• _QUÉ HACER_:
a) Reproduce del fragmento sobre el Cantar de Mío Cid la parte que se abre con las palabras "E spaña, 2007.(Ana" y se cierra con "el Cid Campeador.".
b) Enumera todas las obras literarias que el fragmento sobre el Cantar de Mío Cid menciona por su título.

E spaña, 2007.(Ana M. Roncedro / Aula del mundo).- Como es habitual en las obras medievales que han trascendido los siglos, el autor del Cantar de Mío Cid es desconocido (hasta el siglo XIII el sentido de la autoría no existe). Tratándose de un cantar de gesta es posible que se recitara en público hasta que alguien lo traspasara al papel. Pero, a ciencia cierta, lo único que sabemos es que el clérigo español Per Abbat lo copió en un pergamino de piel de cabra, en 1207.

Este poema relata las hazañas y la ascensión política y social de un infanzón (la clase más baja entre los caballeros) del siglo XI: Rodrigo Díaz de Vivar, apodado el Cid Campeador.


Desde el punto de vista literario, éste es uno de los grandes poemas épicos de toda Europa, junto a la Chanson de Roland francesa; una de las tres grandes obras de la literatura medieval, con La Celestina y El libro del buen amor; y, sumando El Quijote, una de las cuatro perlas de las letras españolas. La valoración es del catedrático de Literatura Medieval de la Universidad Complutense, Nicasio Salvador Miguel, quien considera que, además de por sus importancia literaria, el Cantar de Mío Cid pervive en el tiempo por «los valores que transmite».

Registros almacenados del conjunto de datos
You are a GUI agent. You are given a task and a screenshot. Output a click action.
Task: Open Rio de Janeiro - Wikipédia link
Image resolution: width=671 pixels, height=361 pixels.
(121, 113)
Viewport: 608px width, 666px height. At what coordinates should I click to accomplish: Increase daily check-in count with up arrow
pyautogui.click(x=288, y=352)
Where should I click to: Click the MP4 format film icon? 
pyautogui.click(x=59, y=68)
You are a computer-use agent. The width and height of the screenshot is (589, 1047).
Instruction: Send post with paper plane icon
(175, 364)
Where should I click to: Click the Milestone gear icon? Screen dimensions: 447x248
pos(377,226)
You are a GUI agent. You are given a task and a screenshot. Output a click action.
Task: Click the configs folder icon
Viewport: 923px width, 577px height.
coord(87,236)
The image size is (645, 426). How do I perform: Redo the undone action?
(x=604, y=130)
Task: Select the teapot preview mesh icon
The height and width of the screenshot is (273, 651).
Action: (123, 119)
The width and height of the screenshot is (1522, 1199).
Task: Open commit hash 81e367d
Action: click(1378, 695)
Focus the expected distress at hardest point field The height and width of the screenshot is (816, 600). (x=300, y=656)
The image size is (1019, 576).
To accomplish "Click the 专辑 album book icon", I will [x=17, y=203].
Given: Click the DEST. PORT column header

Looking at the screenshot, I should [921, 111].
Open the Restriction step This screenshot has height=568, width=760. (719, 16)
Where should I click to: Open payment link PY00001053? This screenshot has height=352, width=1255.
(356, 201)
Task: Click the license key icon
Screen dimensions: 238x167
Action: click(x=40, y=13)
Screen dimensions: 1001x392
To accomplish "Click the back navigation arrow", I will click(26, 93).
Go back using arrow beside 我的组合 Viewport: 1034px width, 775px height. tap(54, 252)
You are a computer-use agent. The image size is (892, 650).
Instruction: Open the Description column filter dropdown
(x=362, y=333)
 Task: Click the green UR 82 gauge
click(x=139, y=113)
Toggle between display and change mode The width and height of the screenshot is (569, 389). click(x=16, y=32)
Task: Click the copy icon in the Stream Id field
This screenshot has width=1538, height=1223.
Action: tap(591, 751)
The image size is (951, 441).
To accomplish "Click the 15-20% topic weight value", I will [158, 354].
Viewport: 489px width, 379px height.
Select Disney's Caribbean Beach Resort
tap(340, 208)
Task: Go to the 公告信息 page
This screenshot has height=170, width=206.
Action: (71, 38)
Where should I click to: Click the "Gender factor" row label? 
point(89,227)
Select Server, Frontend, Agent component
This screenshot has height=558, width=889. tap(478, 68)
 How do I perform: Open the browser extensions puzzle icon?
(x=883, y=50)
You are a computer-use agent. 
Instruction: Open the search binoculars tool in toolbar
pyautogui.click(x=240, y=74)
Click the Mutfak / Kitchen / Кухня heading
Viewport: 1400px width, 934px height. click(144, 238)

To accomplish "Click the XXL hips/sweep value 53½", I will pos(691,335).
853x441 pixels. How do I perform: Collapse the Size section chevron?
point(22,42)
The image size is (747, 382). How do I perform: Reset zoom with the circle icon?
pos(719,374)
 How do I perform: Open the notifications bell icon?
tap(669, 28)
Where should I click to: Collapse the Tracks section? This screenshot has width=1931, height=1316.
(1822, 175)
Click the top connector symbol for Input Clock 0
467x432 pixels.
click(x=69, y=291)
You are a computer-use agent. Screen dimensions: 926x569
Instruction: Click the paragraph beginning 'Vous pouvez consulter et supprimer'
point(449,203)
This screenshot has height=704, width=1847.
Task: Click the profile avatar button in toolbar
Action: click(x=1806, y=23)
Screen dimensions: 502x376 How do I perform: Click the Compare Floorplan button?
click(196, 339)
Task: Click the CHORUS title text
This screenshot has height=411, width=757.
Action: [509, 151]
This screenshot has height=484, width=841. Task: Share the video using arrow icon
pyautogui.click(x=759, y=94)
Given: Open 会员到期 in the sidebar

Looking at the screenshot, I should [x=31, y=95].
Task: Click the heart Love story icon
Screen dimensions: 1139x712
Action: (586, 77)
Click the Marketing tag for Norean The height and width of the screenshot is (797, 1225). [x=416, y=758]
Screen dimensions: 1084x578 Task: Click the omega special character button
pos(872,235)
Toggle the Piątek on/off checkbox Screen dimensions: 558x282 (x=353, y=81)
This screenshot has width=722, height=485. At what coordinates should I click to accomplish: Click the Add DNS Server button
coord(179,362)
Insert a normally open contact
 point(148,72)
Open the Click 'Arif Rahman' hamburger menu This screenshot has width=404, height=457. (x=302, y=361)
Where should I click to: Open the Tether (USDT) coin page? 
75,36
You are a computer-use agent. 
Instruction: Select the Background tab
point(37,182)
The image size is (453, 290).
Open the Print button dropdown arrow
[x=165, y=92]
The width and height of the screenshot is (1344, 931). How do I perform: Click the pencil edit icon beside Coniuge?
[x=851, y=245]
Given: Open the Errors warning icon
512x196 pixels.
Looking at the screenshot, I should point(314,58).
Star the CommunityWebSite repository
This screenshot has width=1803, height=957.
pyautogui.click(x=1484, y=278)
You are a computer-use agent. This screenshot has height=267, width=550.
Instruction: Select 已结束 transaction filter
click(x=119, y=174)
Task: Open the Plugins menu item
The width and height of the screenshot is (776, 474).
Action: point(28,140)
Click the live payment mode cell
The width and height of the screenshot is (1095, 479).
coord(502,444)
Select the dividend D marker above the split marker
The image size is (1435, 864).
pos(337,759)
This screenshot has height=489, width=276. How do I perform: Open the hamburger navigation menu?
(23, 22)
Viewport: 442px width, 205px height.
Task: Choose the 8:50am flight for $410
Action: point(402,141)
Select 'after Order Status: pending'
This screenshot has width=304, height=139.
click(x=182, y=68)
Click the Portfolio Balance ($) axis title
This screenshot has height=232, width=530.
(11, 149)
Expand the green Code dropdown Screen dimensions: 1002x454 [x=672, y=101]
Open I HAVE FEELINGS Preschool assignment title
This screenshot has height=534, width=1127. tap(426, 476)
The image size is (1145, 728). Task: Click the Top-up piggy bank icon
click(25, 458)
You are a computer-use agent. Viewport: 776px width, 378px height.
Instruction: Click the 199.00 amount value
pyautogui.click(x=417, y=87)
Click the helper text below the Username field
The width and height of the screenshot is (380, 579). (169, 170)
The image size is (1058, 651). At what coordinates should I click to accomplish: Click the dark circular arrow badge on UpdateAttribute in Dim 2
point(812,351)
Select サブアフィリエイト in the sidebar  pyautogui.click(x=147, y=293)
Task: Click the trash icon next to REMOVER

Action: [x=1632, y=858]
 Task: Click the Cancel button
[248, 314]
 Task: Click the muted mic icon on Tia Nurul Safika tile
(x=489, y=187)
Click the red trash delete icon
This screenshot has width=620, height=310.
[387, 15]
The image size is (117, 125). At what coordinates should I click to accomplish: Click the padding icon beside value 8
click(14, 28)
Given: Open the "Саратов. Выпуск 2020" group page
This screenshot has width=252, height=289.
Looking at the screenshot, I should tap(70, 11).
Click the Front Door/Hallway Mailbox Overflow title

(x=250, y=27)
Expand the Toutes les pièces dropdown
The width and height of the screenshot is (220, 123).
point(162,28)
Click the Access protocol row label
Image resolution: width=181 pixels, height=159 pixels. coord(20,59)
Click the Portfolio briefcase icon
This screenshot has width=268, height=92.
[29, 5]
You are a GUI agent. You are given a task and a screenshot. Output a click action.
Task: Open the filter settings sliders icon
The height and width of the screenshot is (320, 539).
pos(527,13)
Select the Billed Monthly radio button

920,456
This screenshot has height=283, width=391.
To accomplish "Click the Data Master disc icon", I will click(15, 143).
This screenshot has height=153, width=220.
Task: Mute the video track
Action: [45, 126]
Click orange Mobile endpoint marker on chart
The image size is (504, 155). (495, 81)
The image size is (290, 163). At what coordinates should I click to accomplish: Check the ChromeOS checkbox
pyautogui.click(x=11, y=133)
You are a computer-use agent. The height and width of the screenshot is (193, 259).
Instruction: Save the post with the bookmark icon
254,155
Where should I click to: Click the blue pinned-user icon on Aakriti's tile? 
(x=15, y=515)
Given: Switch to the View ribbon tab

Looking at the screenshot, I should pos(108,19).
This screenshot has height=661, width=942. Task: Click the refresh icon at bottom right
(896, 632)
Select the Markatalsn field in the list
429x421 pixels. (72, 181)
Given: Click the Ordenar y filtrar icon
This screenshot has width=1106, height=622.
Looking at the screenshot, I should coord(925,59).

• _RESULTADOS POR TAREA_:
a)
E spaña, 2007.(Ana M. Roncedro / Aula del mundo).- Como es habitual en las obras medievales que han trascendido los siglos, el autor del Cantar de Mío Cid es desconocido (hasta el siglo XIII el sentido de la autoría no existe). Tratándose de un cantar de gesta es posible que se recitara en público hasta que alguien lo traspasara al papel. Pero, a ciencia cierta, lo único que sabemos es que el clérigo español Per Abbat lo copió en un pergamino de piel de cabra, en 1207.

Este poema relata las hazañas y la ascensión política y social de un infanzón (la clase más baja entre los caballeros) del siglo XI: Rodrigo Díaz de Vivar, apodado el Cid Campeador.

b)
- Cantar de Mío Cid
- Chanson de Roland
- La Celestina
- El libro del buen amor
- El Quijote